New Jersey Governor Phil Murphy (D) has set forth an aggressive goal of achieving 100 percent clean energy by 2050 for the state – and the New Jersey Department of Transportation will play a key role in helping attain that goal.

The agency is part of a broad statewide transportation electrification effort in line with the Rejoining the Regional Greenhouse Gas Initiative or RGGI; a multi-state, market-based program that establishes a regional cap on carbon dioxide or CO2 emissions.

In mid-April, the governor announced that RGGI auction proceeds will provide $80 million each year to programs that reduce greenhouse gas emissions, with a new, more all-inclusive Energy Master Plan outlining several state investment strategies that aim to electrify New Jersey’s transportation sector. 

Along with the Master Plan, the RGGI Strategic Funding Plan details how to move toward the goal of a greener transportation system. New Jersey’s plan for its RGGI revenue is designed to support legislation signed in January that calls for the state to have 330,000 registered electric vehicles or EVs by 2025 and 2 million by 2040. It also plans for 400 fast charging stations at 200 locations along major highways and communities by 2025.

To that end, the New Jersey DOT and several other state agencies –  NJ TRANSIT, the New Jersey Board of Public Utilities, the Department of Environmental Protection, the Department of Community Affairs, the Department of Labor and Workforce Development, and the Economic Development Authority – will work together within their respective areas to achieve the RGGI’s strategic goals. 

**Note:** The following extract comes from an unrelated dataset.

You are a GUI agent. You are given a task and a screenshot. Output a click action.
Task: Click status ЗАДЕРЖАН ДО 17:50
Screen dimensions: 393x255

The specific strategies laid out for the New Jersey DOT within the plan include:

  • Promoting the use of the Logo Sign Program and Tourist-Oriented Directional Signing or “LOGOS” program to display the locations of EV charging stations on blue state highway exit signs. The state will also work collaboratively with local governments on transportation planning and land use/housing planning that will enable multi-modal transportation and EV-ready infrastructure.
  • Working to prioritize multi-modal accommodations in projects located in low- and moderate-income and environmental justice communities to promote more pedestrian and bicycle traffic as those two modes are part of the RGGI’s emission reduction strategies.
  • Looking at re-evaluating “Level of Service” metrics that measure the quality of transportation services and traffic flow and develop plans to mitigate congestion and reduce idling time for vehicles. 
  • Working with local governments to promote implementation of “Complete Streets” policies in municipalities, possibly with additional grants and incentives. As part of these efforts, the New Jersey DOT and NJ TRANSIT will continue to lead a multi-agency “Smart Growth” program called the Transit Village Initiative, which helps municipalities redevelop or revitalize their downtowns into dense communities within a half-mile of transit centers.
  • Deploying Transportation Systems Management & Operations or TSMO strategies to relieve road congestion through signal optimization technology; an effort funded via the federal Congestion Mitigation and Air Quality program to make traffic patterns more efficient and further reduce idling.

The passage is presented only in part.